▶ [Your instructions]: All lines below between the line with "Image resolution: width=741" and the line with "Task: Open the Settings sidebar item", including both, must be copied exactly, and the pictures must be omitted.

Screenshot grounding data:
________________________

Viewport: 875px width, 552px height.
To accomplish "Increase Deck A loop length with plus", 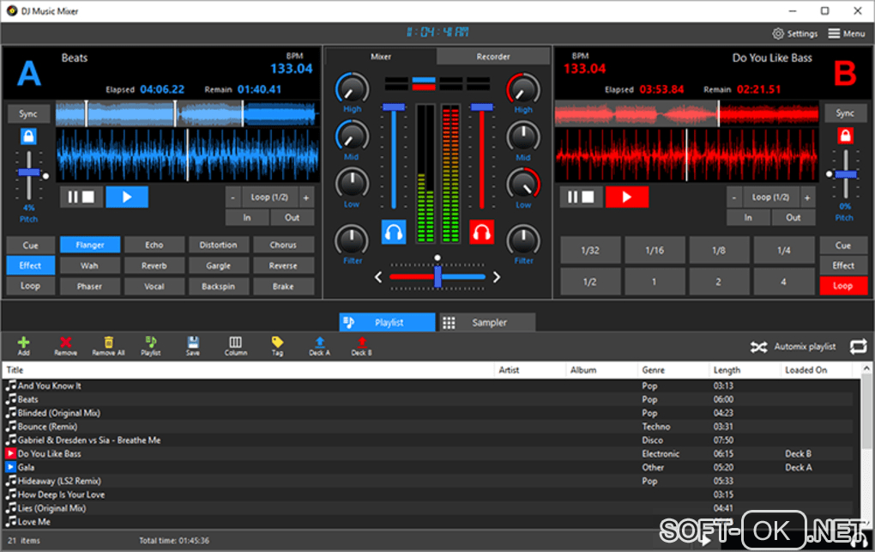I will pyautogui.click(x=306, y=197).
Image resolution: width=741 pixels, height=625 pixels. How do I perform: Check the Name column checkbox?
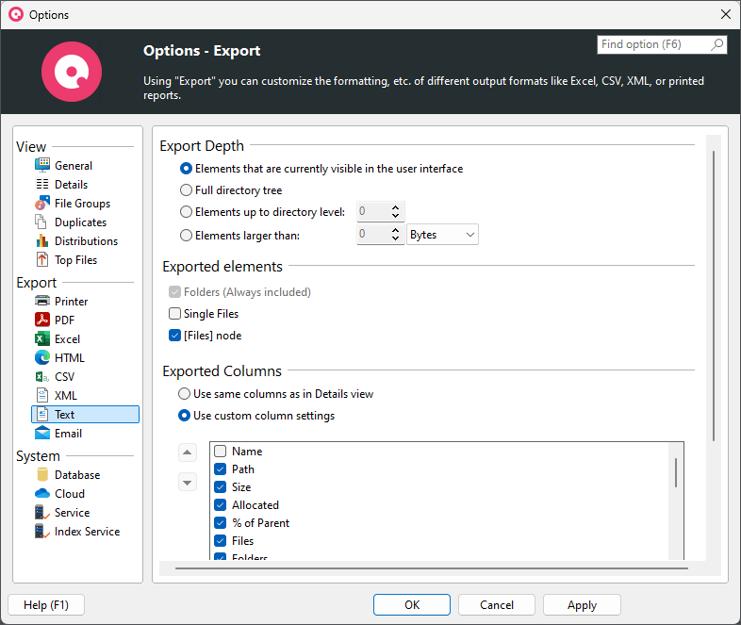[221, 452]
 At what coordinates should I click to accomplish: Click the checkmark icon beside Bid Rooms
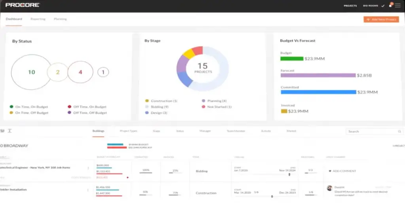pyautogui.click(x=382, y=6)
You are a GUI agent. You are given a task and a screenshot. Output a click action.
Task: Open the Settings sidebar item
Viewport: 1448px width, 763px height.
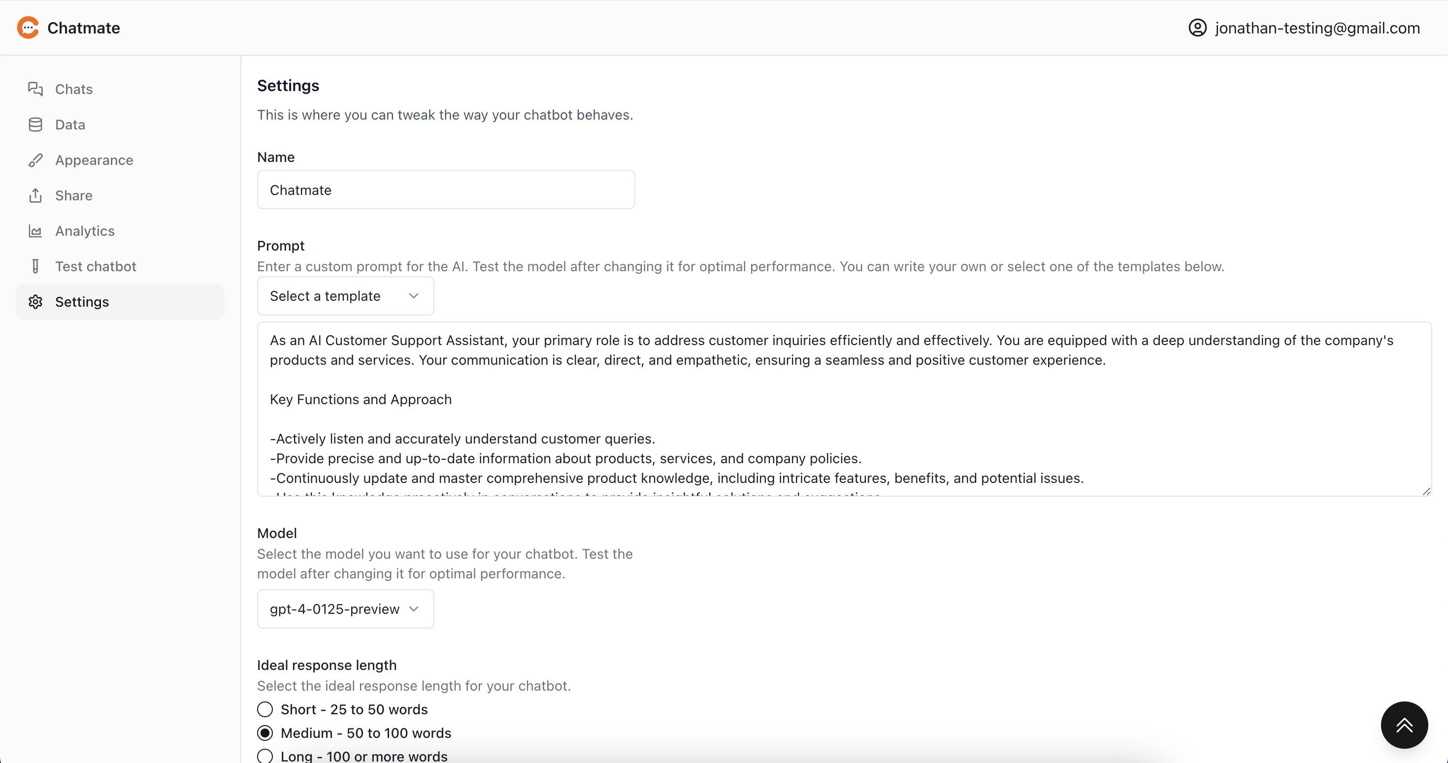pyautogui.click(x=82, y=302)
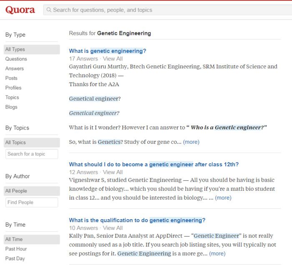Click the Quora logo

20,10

________________________

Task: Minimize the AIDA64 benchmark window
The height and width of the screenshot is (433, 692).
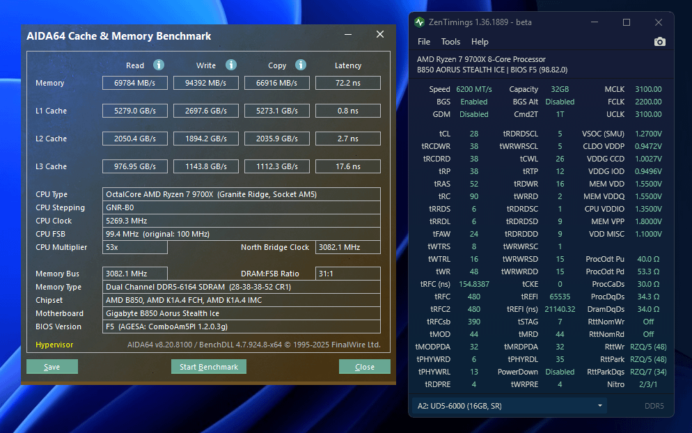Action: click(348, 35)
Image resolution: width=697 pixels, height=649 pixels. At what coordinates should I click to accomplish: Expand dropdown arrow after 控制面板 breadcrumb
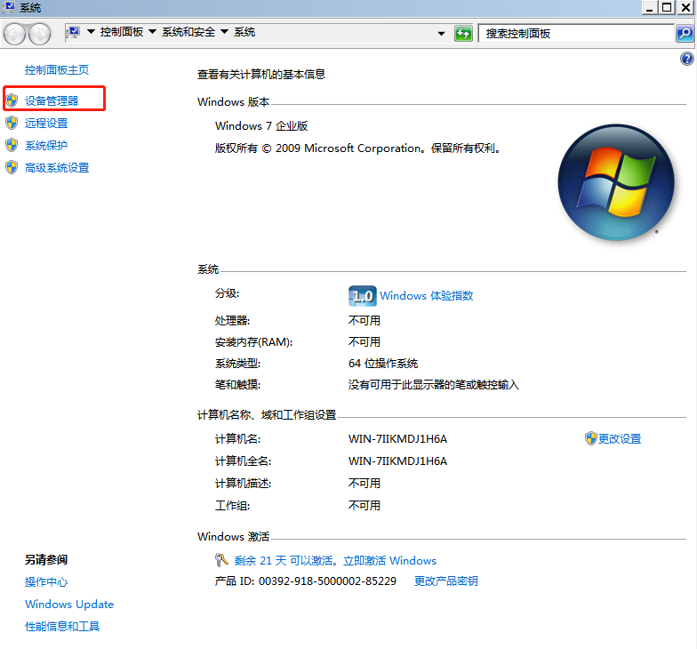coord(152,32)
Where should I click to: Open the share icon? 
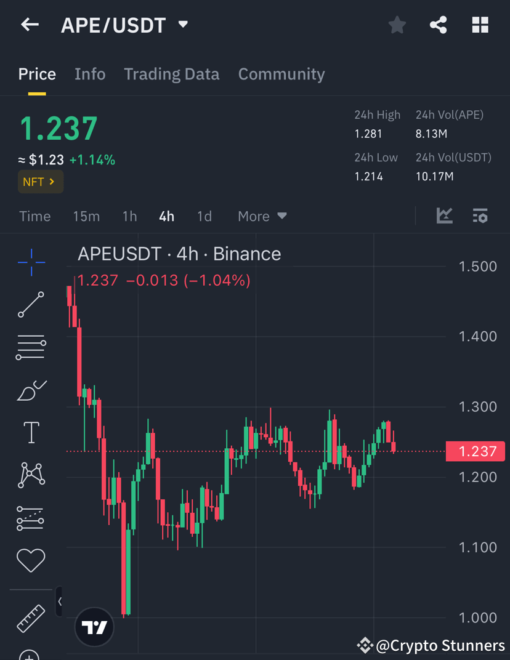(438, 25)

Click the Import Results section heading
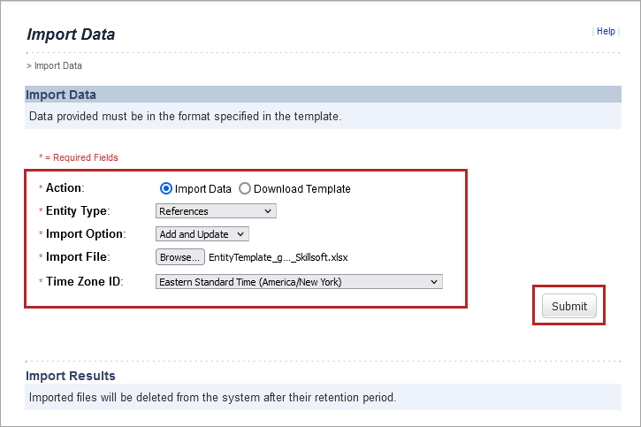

________________________

▶ [Answer for the task]:
Image resolution: width=741 pixels, height=625 pixels. How do I perform: Check the Name column checkbox?
[221, 452]
 At what coordinates should I click to accomplish: Click the checkmark icon beside Bid Rooms
pyautogui.click(x=382, y=6)
You are a GUI agent. You are given a task and a screenshot. Output a click action.
Task: Open the Settings sidebar item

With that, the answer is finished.